**What the task requires:** Print exactly the lines from the one that contains "Instruction: Click the" through the last line of the material, both included, and leave out all pictures.
Information shown: Begin
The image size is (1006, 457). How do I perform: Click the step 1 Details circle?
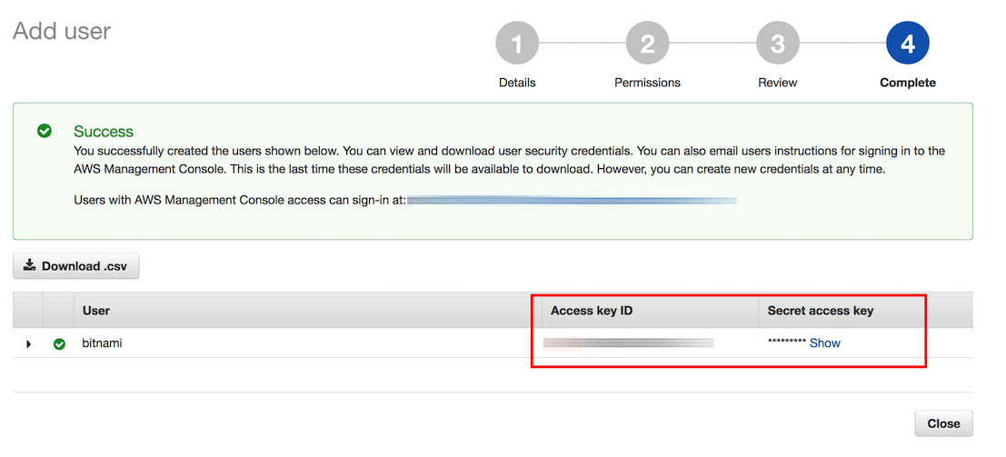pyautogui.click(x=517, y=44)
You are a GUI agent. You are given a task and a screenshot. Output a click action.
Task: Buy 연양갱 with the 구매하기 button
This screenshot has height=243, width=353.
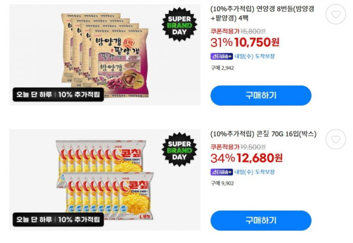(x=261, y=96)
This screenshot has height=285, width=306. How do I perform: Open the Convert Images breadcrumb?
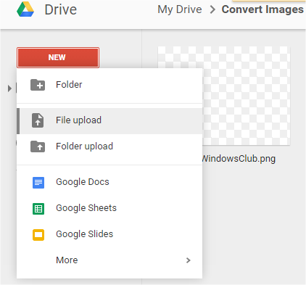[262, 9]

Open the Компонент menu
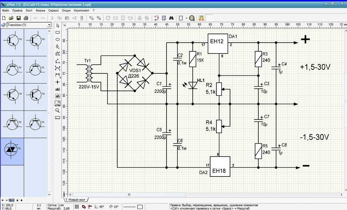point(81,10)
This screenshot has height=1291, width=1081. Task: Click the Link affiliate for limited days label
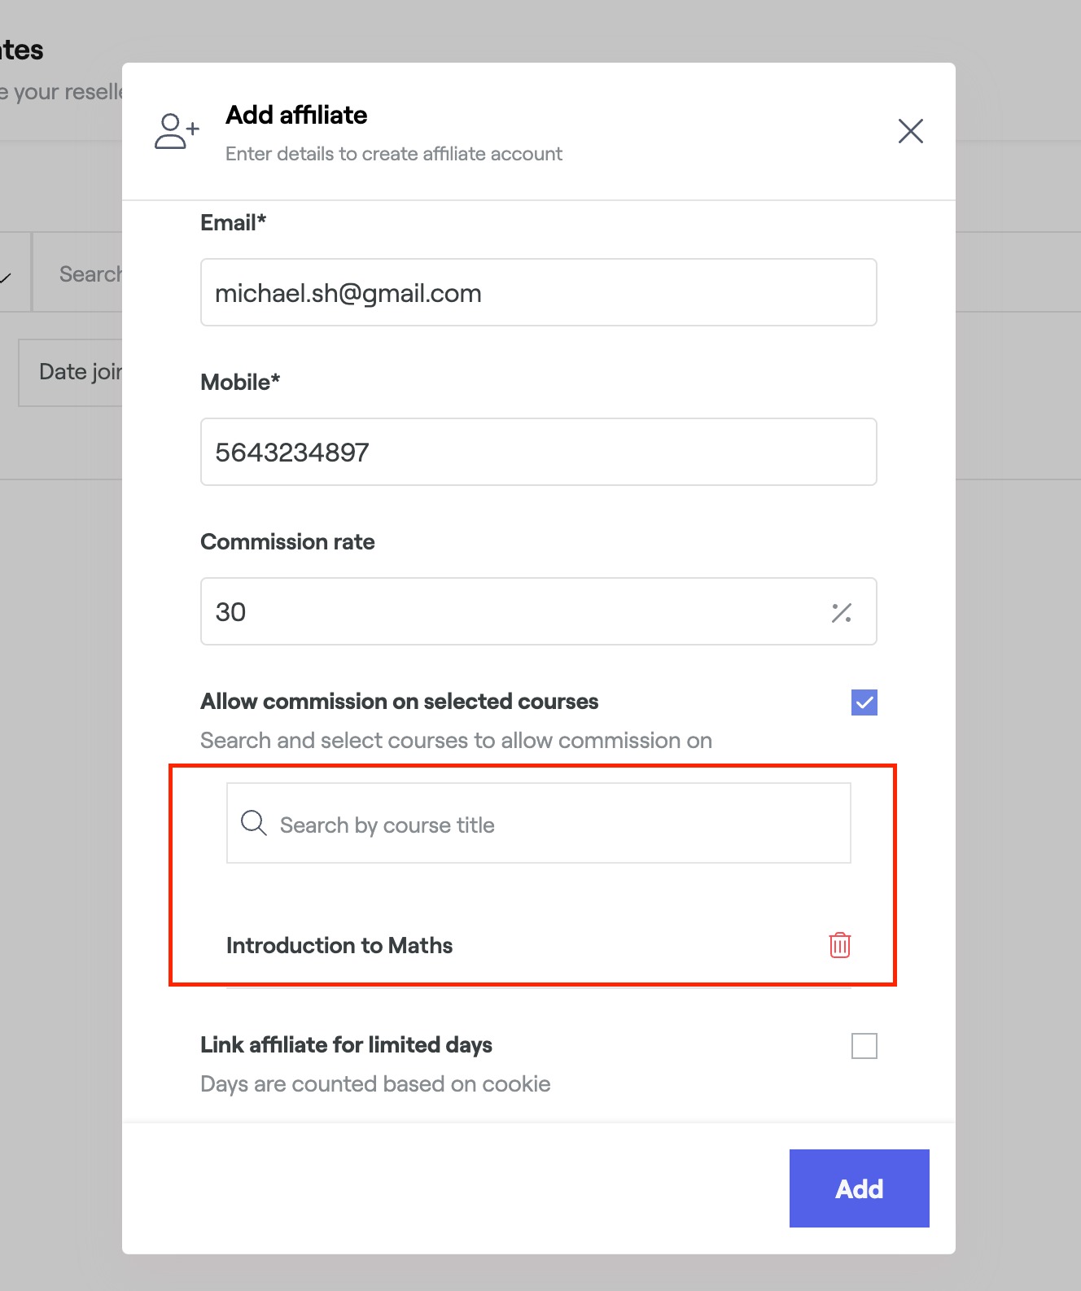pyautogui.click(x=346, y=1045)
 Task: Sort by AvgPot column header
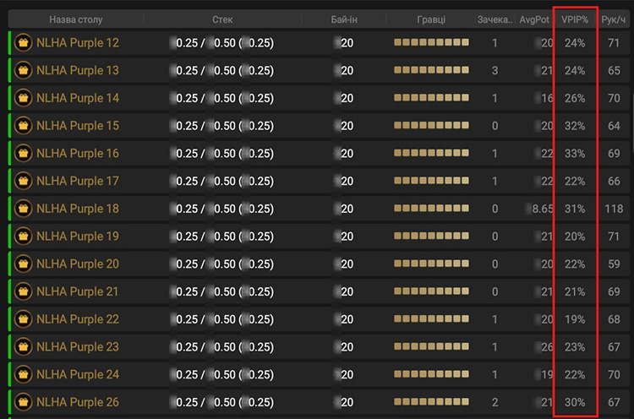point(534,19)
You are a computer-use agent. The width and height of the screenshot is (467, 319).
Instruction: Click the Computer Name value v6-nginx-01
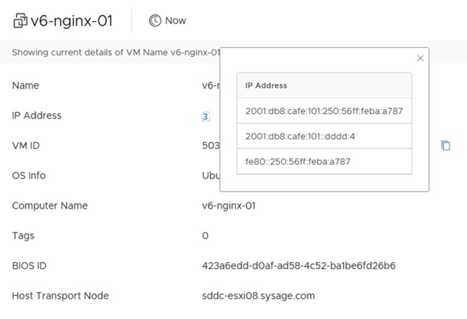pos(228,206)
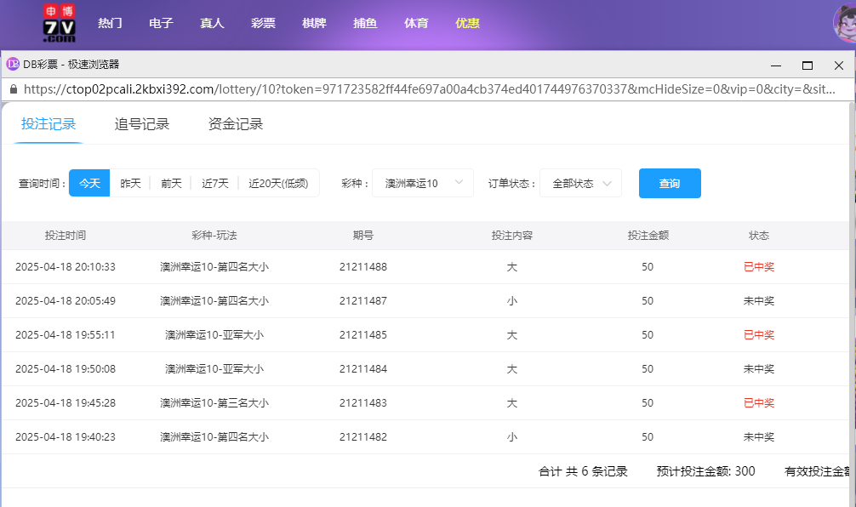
Information shown: End
**Reply:**
Instruction: Click the Computer Name value v6-nginx-01
pos(228,206)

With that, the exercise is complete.